Instead, the claim is that it’s “nearly^{TM}” solved, so the proof being an abandoned repo from half a decade ago actually speaks volumes: it’s solved except for the hard part, and nobody knows how to solve the hard part.
I don’t think you can truly “solve” any problem if you think about it.
If you need a model to move, you give it to a rigger. If the mesh is bad, they will first need to remesh it or the rigging wont work right. This is the problem. They will solve this problem using a manual, labor intensive, process. It's not particularly difficult, any 3D artist considering themselves a professional ought to be able to do it. But it's not the sort of thing where you just press a button and turn some knobs and you're done either. It takes a lot of work, and in particularly bad cases it's easier to just start from scratch - remeshing a garbage mesh is indeed harder than modeling from scratch in many cases. Once either of these mechanisms have been applied, the problem will be solved and the rigger can move on to rigging.
So yes, algorithms exist that pretend to remesh, and every professional modeling systems has one built in (because your sales guys don't want to be the ones without one), but professionals do not use them in production environments (my original claim, if you recall) because their results are so bad. Indeed I'm told several meme accounts exist dedicated to how badly they screw things up when folks do try to take the shortcuts.
If this project was aiming to solve the problem (which is possible, as I have just explained), they would not have given up 5 years ago. Because it sure isn't solved now.
It gets you somewhere closer, but not a fix.
Moreover, depending on what you have at hand, the resolution of your remeshing might destroy a LOT of detail or is unable to accomodate thin sections.
Retopo isn't a solved problem. It only is for really basic, convex meshes.
In my field, analog IC design, if we face a wall, we often do some literature review with a colleague and more often than not, results are not relevant for commercial application. Forget about Monte Carlo, sometimes even there aren't full PVT corners.
In research one learns that most (almost all) papers oversell their results and a lot of stuff is hidden in the "Limitations" section. This is a significant problem, but not that big a problem within academia as everybody, at least within the field, knows to take the results with a grain of salt. But those outside academia, or outside the field, often don't take this into account.

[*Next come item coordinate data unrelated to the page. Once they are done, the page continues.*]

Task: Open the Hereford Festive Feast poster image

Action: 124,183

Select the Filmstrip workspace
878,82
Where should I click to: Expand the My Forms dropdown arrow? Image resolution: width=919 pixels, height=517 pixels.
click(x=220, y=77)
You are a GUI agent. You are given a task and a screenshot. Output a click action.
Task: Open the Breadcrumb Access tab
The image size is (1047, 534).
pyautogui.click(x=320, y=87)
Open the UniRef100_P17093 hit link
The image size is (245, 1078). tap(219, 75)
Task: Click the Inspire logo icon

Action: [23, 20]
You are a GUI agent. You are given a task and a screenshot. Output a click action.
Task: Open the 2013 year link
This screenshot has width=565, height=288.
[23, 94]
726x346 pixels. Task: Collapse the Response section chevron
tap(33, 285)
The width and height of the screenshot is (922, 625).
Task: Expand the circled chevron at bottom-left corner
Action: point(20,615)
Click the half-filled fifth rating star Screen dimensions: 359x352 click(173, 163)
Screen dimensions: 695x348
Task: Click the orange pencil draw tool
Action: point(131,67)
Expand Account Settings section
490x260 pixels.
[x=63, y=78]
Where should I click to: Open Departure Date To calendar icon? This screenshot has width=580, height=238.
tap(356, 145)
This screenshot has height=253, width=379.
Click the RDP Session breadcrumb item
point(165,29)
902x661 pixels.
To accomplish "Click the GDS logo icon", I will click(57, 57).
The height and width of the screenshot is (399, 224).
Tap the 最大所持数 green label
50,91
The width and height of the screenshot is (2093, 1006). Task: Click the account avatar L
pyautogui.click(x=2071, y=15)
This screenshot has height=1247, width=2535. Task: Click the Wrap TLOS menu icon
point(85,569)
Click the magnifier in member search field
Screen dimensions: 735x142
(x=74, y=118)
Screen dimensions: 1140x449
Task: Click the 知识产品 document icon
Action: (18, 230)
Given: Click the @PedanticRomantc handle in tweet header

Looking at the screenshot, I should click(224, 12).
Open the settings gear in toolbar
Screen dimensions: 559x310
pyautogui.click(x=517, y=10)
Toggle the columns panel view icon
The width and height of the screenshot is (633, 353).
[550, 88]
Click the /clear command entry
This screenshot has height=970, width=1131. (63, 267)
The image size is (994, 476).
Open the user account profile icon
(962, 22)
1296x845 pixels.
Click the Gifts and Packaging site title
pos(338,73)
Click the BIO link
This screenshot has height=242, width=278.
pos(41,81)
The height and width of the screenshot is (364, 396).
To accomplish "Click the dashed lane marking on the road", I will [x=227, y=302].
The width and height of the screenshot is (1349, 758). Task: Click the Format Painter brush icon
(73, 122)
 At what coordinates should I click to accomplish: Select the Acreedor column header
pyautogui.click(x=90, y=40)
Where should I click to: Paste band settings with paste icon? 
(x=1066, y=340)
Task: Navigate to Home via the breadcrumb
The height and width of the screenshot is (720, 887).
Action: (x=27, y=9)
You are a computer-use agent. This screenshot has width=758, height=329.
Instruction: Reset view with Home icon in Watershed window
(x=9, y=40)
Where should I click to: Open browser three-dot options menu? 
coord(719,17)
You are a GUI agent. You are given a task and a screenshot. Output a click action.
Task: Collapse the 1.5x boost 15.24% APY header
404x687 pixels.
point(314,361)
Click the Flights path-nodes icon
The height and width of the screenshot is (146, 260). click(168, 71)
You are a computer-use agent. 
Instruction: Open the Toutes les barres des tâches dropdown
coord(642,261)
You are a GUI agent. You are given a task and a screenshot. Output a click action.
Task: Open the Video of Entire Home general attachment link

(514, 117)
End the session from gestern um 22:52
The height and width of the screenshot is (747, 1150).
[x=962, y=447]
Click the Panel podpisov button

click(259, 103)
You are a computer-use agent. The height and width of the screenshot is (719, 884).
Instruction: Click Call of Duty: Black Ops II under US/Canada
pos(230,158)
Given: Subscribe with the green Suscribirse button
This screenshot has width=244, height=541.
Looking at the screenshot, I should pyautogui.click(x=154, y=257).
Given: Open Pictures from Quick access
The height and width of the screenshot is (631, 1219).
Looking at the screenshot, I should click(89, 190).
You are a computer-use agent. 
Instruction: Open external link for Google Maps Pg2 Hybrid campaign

Academic papers should be read a bit like marketing material or pitch decks.
The wire frame is going to be unrecognizable-bad.
Still a ways to go.
Expectation vs. reality: https://i.imgur.com/82R5DAc.png
It absolutely does. But great, let's look forward to Printables being ruined by off-model nonsense.
If the topology is a disaster...no.
If you're hand massaging every poly you're rather defeating the purpose.
That's a bit of an overstatement. Fixing normals is far less time consuming than creating a mesh from scratch. This is particularly a win for people who lack the artistic skill to create the meshes in the first place.
I've got a lot of technical 3D skills after using 3DSMax for years as a hobby. Unfortunately I lack the artistic skills to create good looking objects. This would definitely allow me to do things I couldn't before.
> Given a text prompt provided by the user, Stage I creates […] a 3D mesh.
That's a long way of saying, no, I don't think that this introduces a component that specifically goes 2d -> 3d from a single 2d image.
- Image Input to 3D model Output
- 3D model(format) as Input
Question: What is the current state of the art commercially available product in that niche?
But it's using for 3D gen, a model that is more flexible:
It can be conditioned on text or image.
he still needs a moat with its own ecosystem like the iphone
that probably means a bunch of H100's now for this Meta 3D Gen thing, and other yet unnannounced things still incubating in a womb of datasets
Everyone I see text to 3D, it’s ALWAYS textured. That is the obvious give-away that it is still garbage.
Show me text to wireframe that looks good and I’ll get excited.
Yes, there is gaussian splatting, NeRF and derivatives, but their outputs _really don't look good_. It's also necessary to have the surface remeshed if you go through that route, and then you need to retexture it.
Crazy thing being able to see things up to scale and so close up :)
I should've have clarified it, but yes I was talking about the extracted surface geometry.
If you use "*" instead of "_" you can write in italic :) just a thought
Maybe people mistakenly think that most standalone Quest games don't have those maps because they don't work? Well it's not the case. The standalone games (especially on Q2 vs Q3) have just very low performance budget. You strip out what you can to make your game render in 90 fps for each eye (each eye uses a different camera perspective so each frame scene has to be rendered twice).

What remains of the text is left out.